Mengabaikan kondisi cairan pendingin, sama saja dengan membiarkan mesin motor kalian menghadapi risiko kerusakan serius akibat panas berlebih. Oleh karena itu, kali ini kami akan membagikan sedikit tips dalam mengganti air radiator pada motor.
Daftar Isi [Show]
Fungsi Coolant pada Mesin Motor
Sistem pendingin, bekerja layaknya sistem pengatur suhu ruangan untuk mesin. Saat kendaraan dioperasikan, mesin akan menghasilkan panas yang sangat tinggi. Di sinilah peran coolant atau cairan radiator diperlukan. Cairan ini bersirkulasi menyerap panas dari blok mesin dan membuangnya melalui kisi-kisi radiator.
Berbeda dengan air mineral biasa, Honda Pre-mix Coolant memiliki formula khusus dengan titik didih yang lebih tinggi dan titik beku yang rendah. Selain itu, terdapat aditif anti-karat yang melindungi komponen logam di dalam mesin dari korosi.

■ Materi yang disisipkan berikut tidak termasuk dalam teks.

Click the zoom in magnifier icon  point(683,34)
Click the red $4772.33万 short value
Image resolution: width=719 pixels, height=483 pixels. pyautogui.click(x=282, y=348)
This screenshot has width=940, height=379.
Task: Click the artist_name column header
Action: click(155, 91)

Mengapa Penggantian Berkala Itu Wajib?
Cairan pendingin tidak memiliki masa pakai selamanya. Seiring waktu, kualitas kimiawinya akan menurun. Berikut adalah alasan mengapa kalian harus disiplin melakukan penggantian:
- Aditif Anti-Karat Bisa Habis: Inhibitor di dalam coolant berfungsi mencegah korosi pada radiator dan pompa air. Jika aditif ini, logam akan mulai berkarat dan menyumbat saluran radiator.
- Menjaga Titik Didih Tetap Optimal: Coolant yang sudah terdegradasi tidak lagi efektif menahan panas. Hal ini membuat mesin cepat mengalami overheat, terutama saat terjebak kemacetan panjang.
- Mencegah Kerusakan Pompa Air: Cairan yang terkontaminasi dapat bersifat abrasif, yang berpotensi merusak seal dan bantalan pompa air, sehingga sirkulasi pendingin terhenti sepenuhnya.
Panduan Perawatan
Agar performa motor tetap terjaga, ada beberapa langkah preventif yang bisa kalian lakukan. Langkah-langkah tersebut, meliputi sebagai berikut:
- Secara umum, Honda merekomendasikan penggantian coolant setiap 2 tahun atau 24.000 km, tergantung mana yang tercapai lebih dulu.
- Hindari mencampur merek coolant. Gunakan cairan pendingin resmi seperti kode part 08CLAH50500 yang sudah diformulasikan khusus untuk material mesin Honda.
- Pastikan cairan di tabung cadangan berada di antara garis Low dan Full. Jika cairan terlihat keruh atau kecoklatan, segera kuras dan ganti dengan yang baru.
Melakukan perawatan pada sistem pendingin adalah investasi murah untuk mencegah biaya turun mesin yang mahal. Jangan menunggu hingga lampu indikator suhu menyala atau mesin terasa sangat panas.
Bagi kalian pengguna motor Honda, lakukan pengecekan rutin di bengkel resmi AHASS untuk memastikan proses pengurasan dilakukan secara profesional tanpa meninggalkan gelembung udara dalam sistem.